__WHAT NEEDS TO BE DONE__
Pull out every line below that contains the string "Where", and match case exactly.

----- SUPPLIED INFORMATION

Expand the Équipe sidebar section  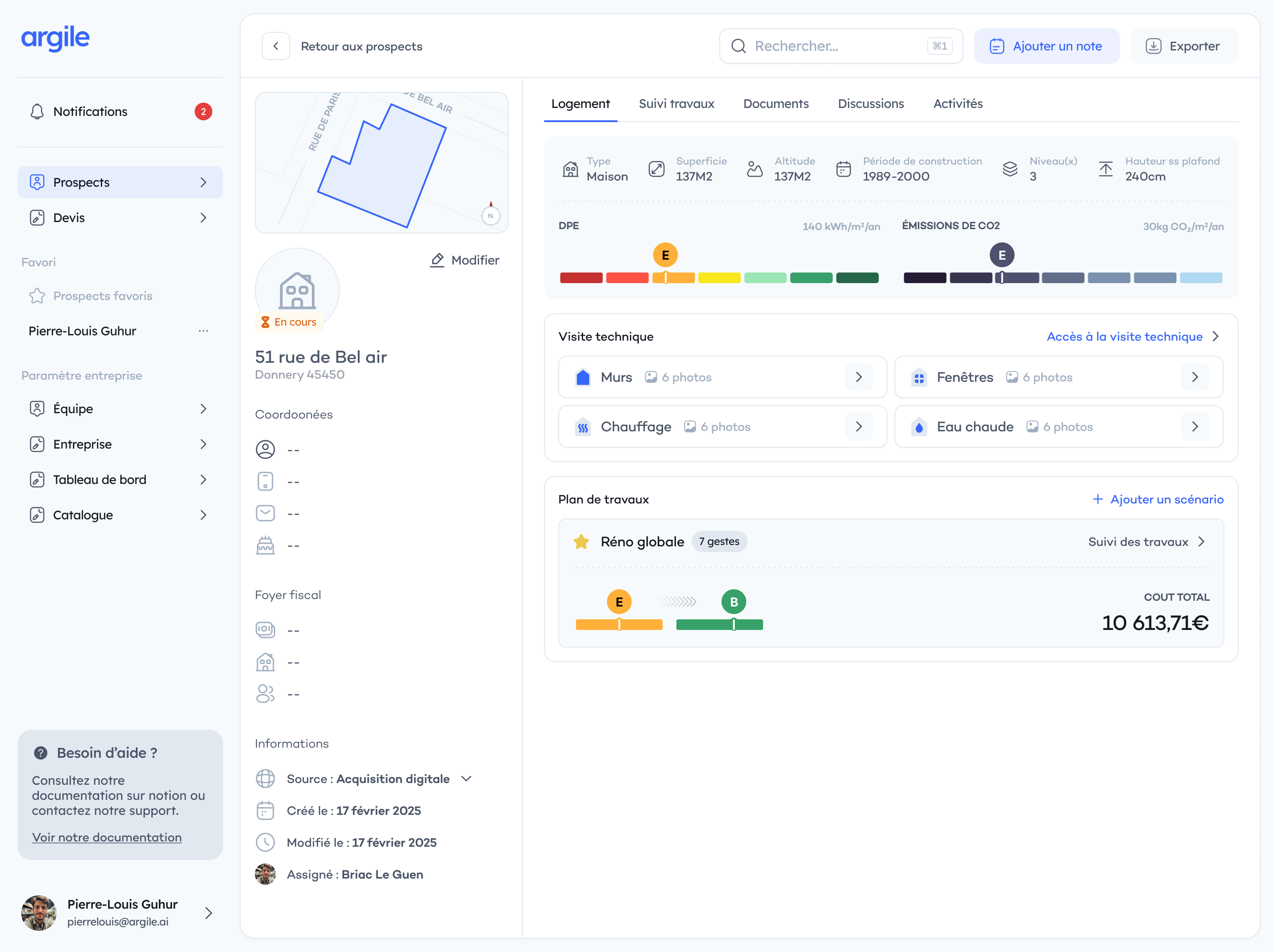120,409
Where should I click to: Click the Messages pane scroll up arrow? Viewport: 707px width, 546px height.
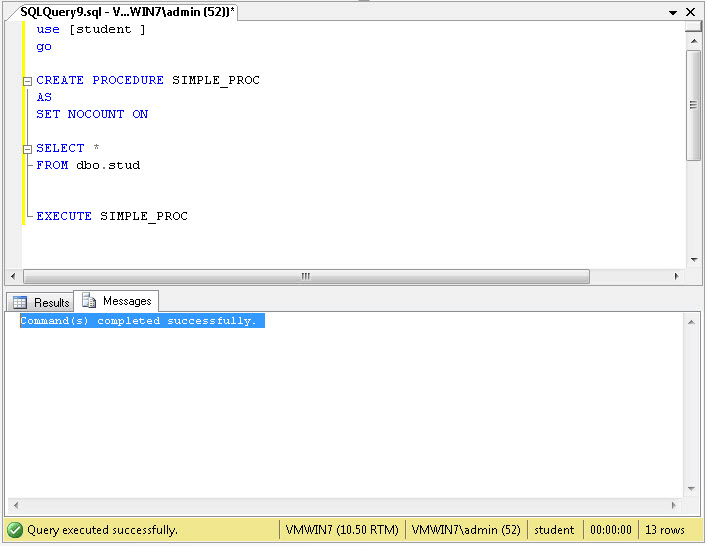[x=691, y=321]
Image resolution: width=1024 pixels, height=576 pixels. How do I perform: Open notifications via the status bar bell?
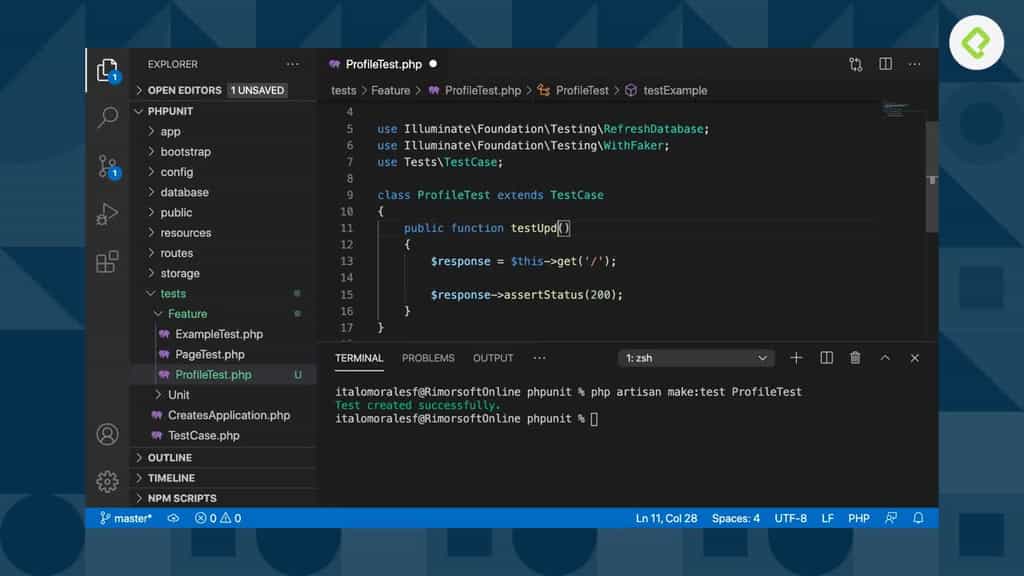point(919,518)
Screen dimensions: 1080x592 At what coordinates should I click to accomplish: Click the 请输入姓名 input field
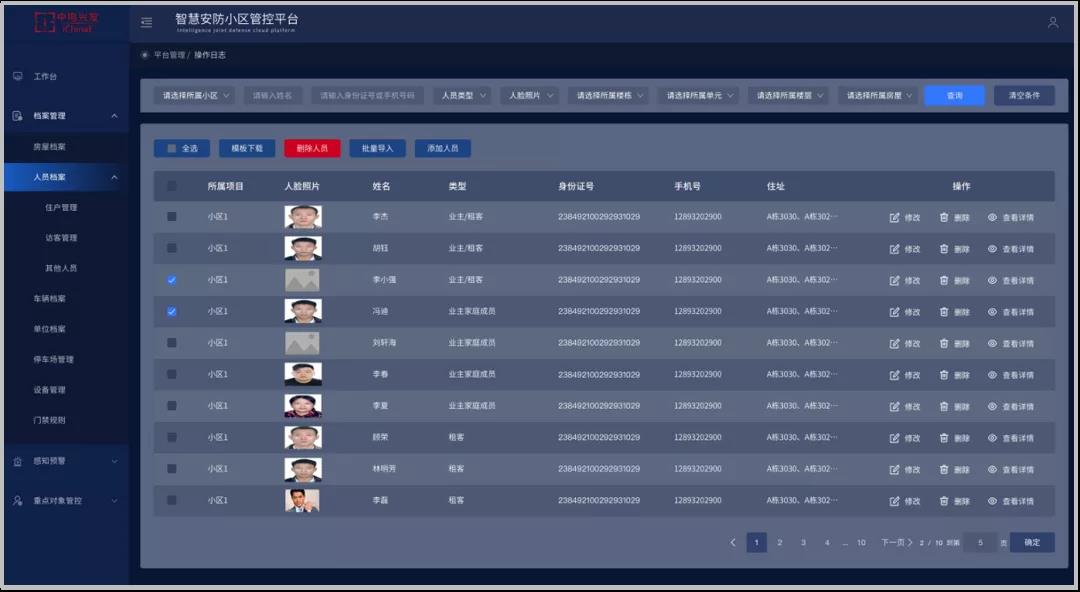pyautogui.click(x=273, y=96)
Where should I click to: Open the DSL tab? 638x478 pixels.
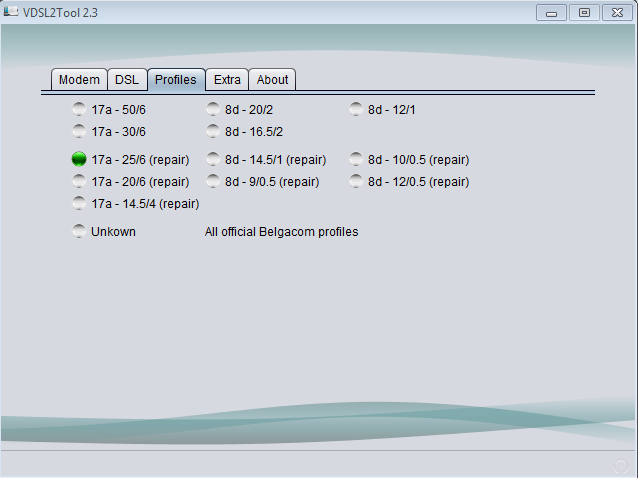pyautogui.click(x=127, y=80)
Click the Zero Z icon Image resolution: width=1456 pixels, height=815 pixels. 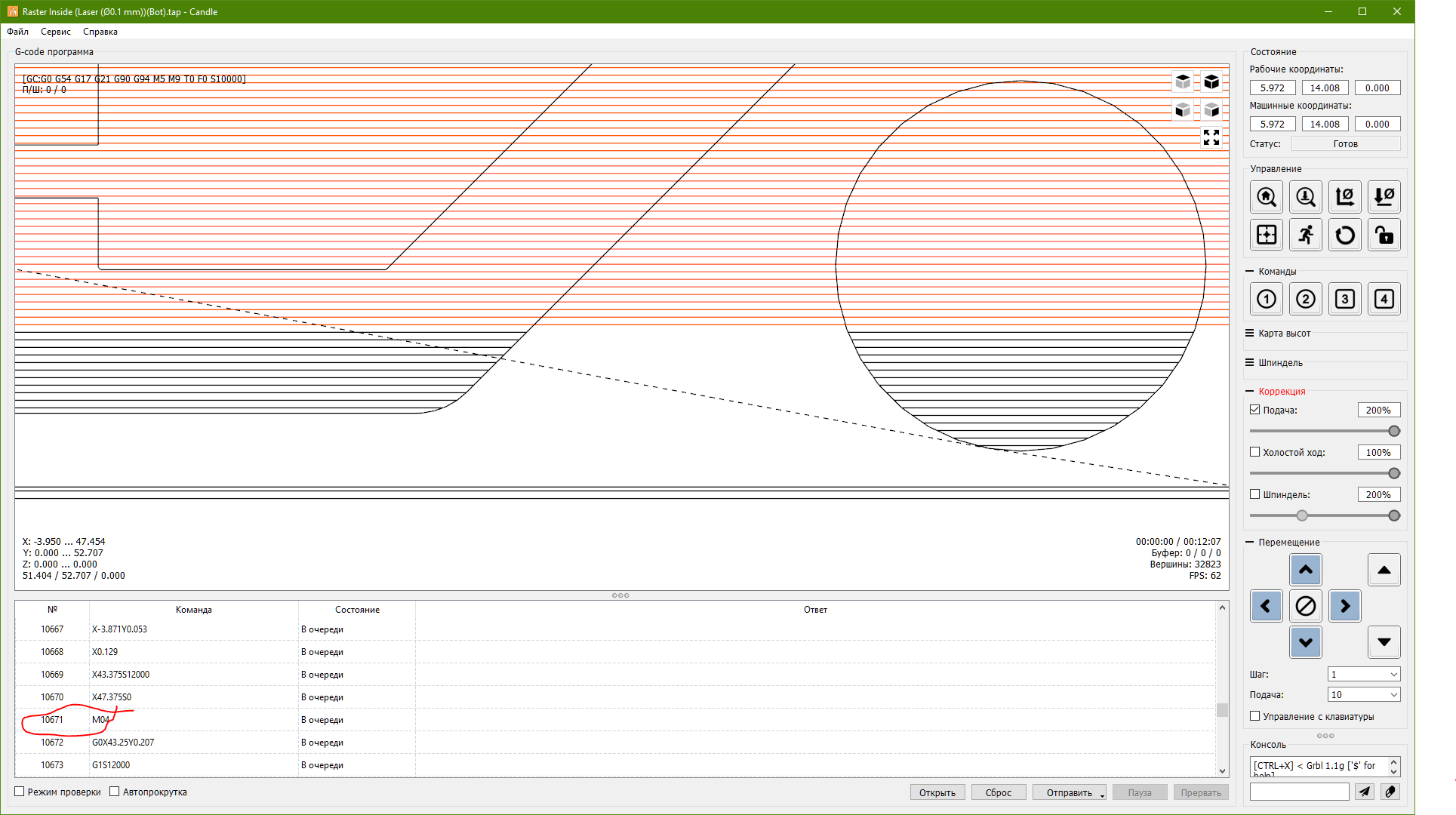1384,197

----------

__RESULT__
Where should I click to: Click the Messages pane scroll up arrow? Viewport: 707px width, 546px height.
Where should I click to: Open the DSL tab? 638x478 pixels.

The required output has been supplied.